A C++ app for working with phenotype ontologies as well as the GA4GH Phenopackets standard.
First, install the latest version of the protobuf library and compiler.
Download protobuf from https://github.com/protocolbuffers/protobuf/releases/. At the time of this writing, the latest version was 3.8.0.
For these instructions (https://github.com/protocolbuffers/protobuf/blob/master/src/README.md).
On an Ubuntu system, one can install the requirements as follows.
$ sudo apt-get install autoconf automake libtool curl make g++ unzip
Following this, download the latest source code, compile and install it. Briefly
$ tar xvfz protobuf-cpp-3.8.0.tar.gz $ cd protobuf-3.8.0/ $ ./configure $ make $ make check $ sudo make install $ sudo ldconfig # refresh shared library cache.
Phenotools uses the rapidjson C++ JSON library to parse (OBO) ontology files in JSON format. See the rapidjson home page for details. Installation on *NIX systems and Mac probably will work as follows.
$ git clone https://github.com/Tencent/rapidjson.git $ cd rapidjson $ mkdir build $ cd build $ cmake .. $ make $ make install
First, download the phenopacket-schema code. In the following, we download the code directly into the phenotools repository. If you dwnload it somewhere else, adjust the path accordingly.
git clone https://github.com/phenopackets/phenopacket-schema.git
The build process first generates C++ code to represent the Phenopacket on the basis of the protobuf file.

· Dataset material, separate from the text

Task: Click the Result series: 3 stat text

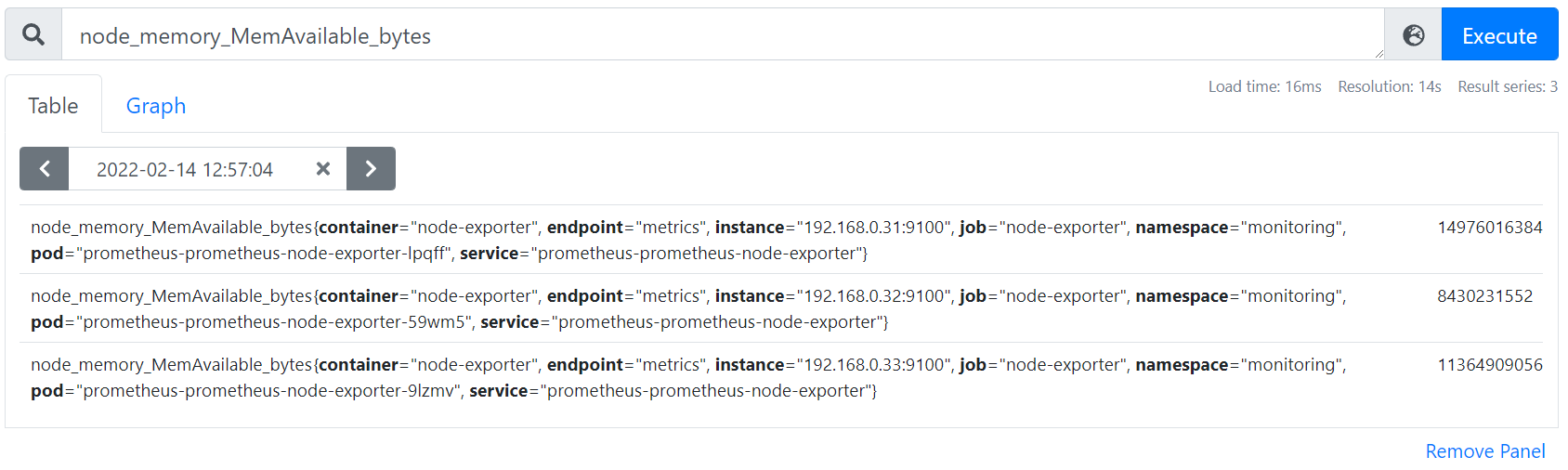Action: 1508,86
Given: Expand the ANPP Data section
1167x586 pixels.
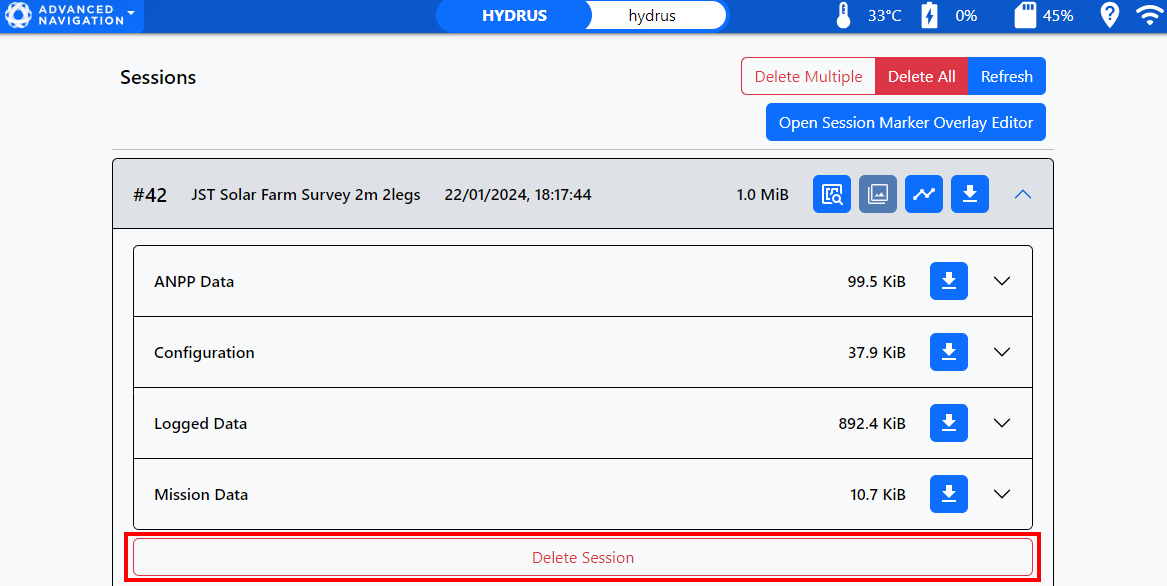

PROTO_PATH='phenopacket-schema/src/main/proto' protoc --proto_path=${PROTO_PATH} --cpp_out=lib ${PROTO_PATH}/base.proto protoc --proto_path=${PROTO_PATH} --cpp_out=lib ${PROTO_PATH}/interpretation.proto protoc --proto_path=${PROTO_PATH} --cpp_out=lib ${PROTO_PATH}/phenopackets.proto
Following this, we can build phenotools using cmake.

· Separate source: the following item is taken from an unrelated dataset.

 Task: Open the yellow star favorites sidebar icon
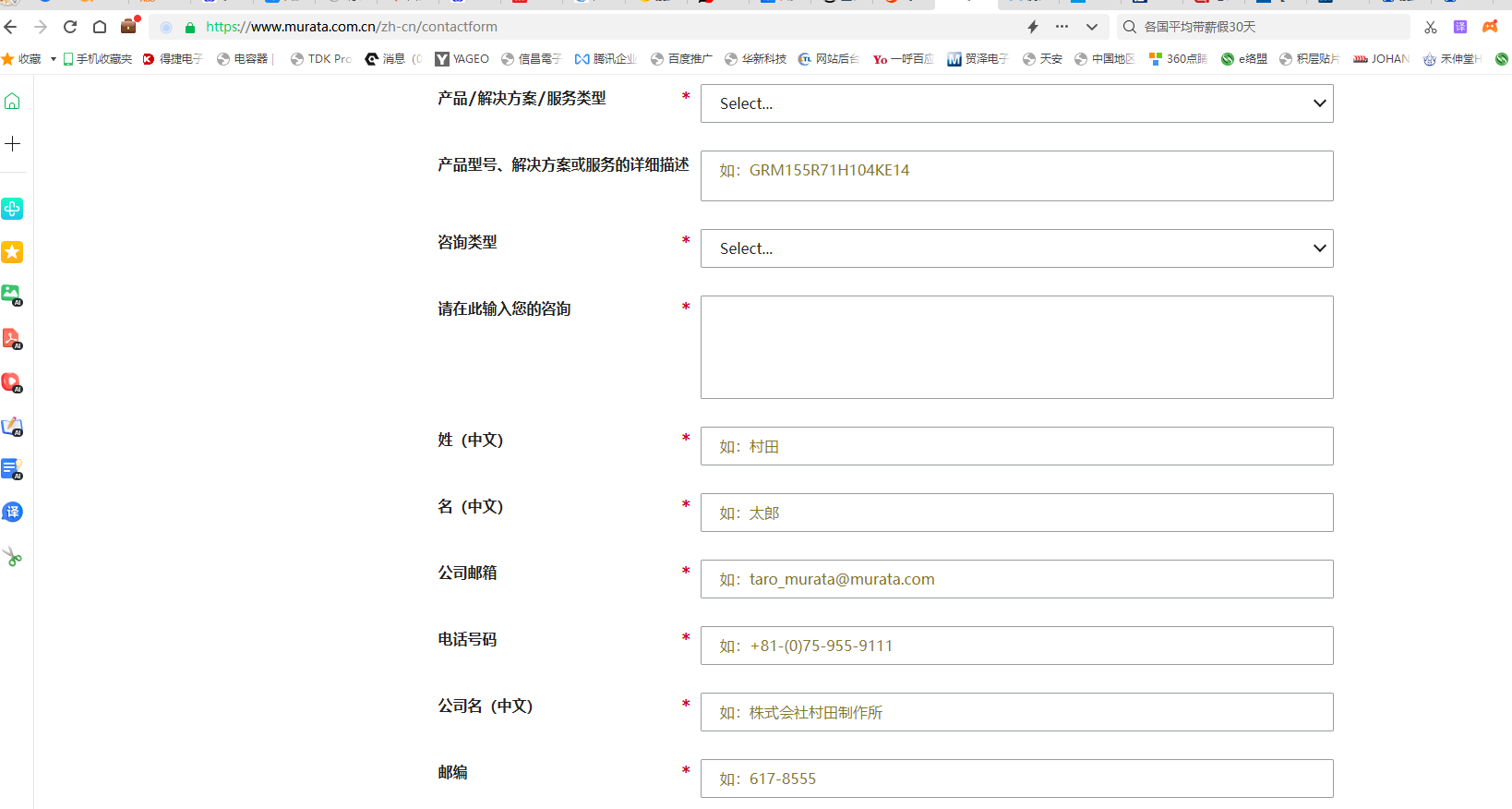12,252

mkdir build cd build cmake ..
This will generate a static library file as well as unit testing code and an app called phenotools.
To run the unit tests following the build, enter
./lib/tests/phenopacket_tests
Following the build, the app phenotools
is located in the app
subdirectory. The following
command runs phenotools with the --help
option to show available commands and arguments.
./app/phenotools --help
There is a setup script that works on Macintosh and linux systems only. Enter the following to perform all steps of the build process starting from the download of the phenopackets-schema repository.
$ ./setup.sh
Phenotools is in a beta stage, but it can already do a few useful things.
The software currently decodes a Phenopacket from JSON format, does some Q/C, and outputs a summary of the phenopacket to the shell. To run it, enter
$ ./phenotools phenopacket -p Gebbia-1997-ZIC3.json
It will input the Phenopacket included in the demo and output this.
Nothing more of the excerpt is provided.